● **Required action**
In the entries that follow, repeat exactly the lines from the one that has "Select Run Current Test File" through the one that has "Instruction: Click the", but omit pictures.

● **Records supplied**
--- START ---
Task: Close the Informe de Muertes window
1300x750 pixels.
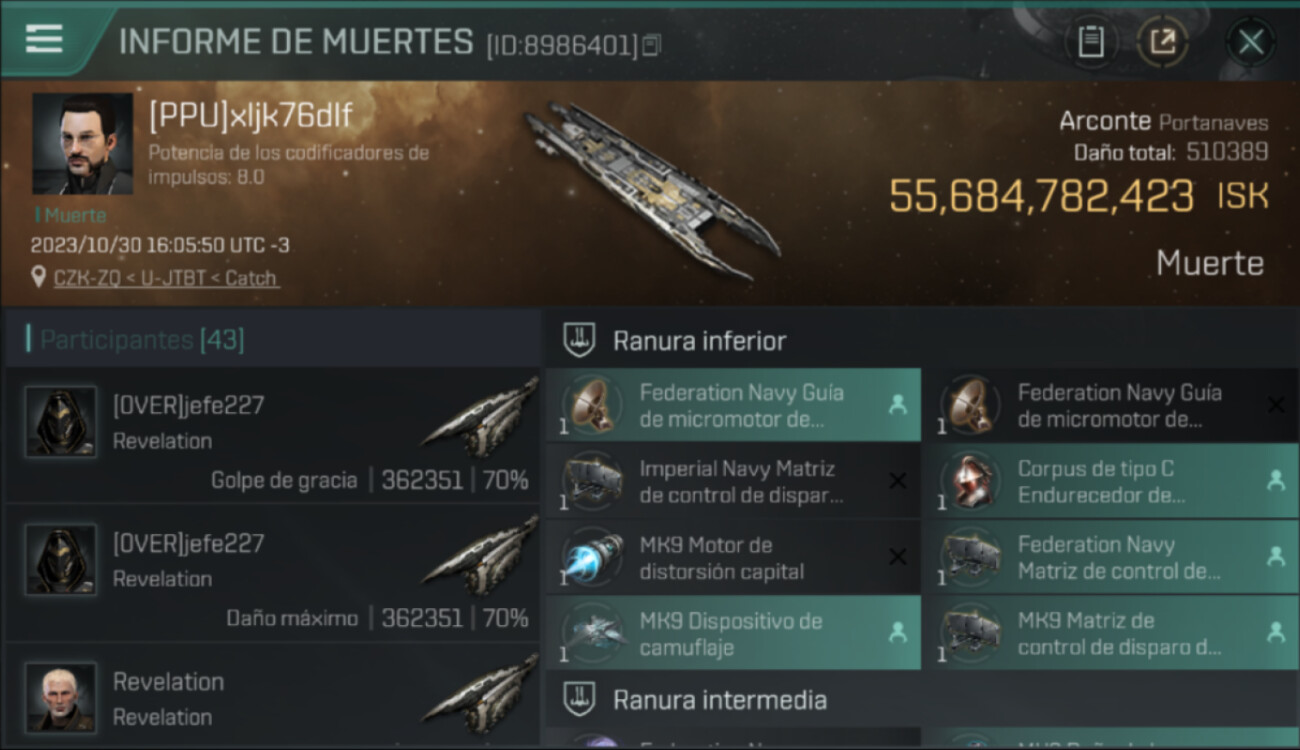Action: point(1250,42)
--- END ---
--- START ---
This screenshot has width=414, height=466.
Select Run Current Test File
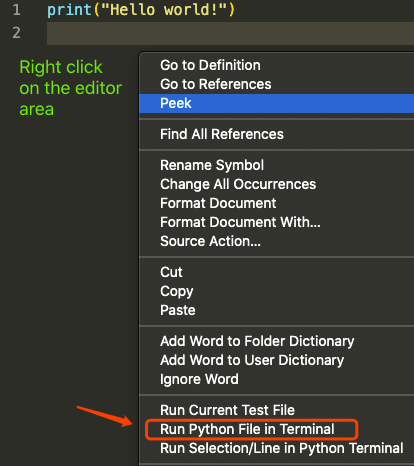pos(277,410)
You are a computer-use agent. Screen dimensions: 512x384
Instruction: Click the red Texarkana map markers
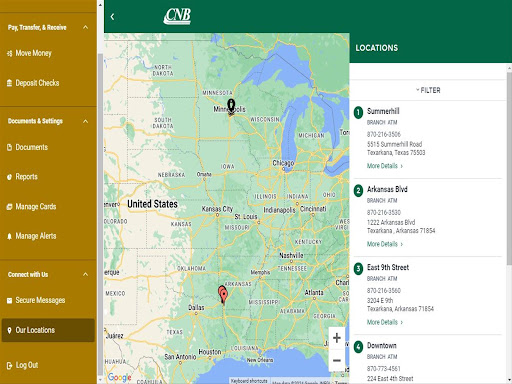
--- END ---
--- START ---
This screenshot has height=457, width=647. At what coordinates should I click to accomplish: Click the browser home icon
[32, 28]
--- END ---
● **Your solution**
Select Run Current Test File
pos(277,410)
You are a computer-use agent. Screen dimensions: 512x384
Instruction: Click the red Texarkana map markers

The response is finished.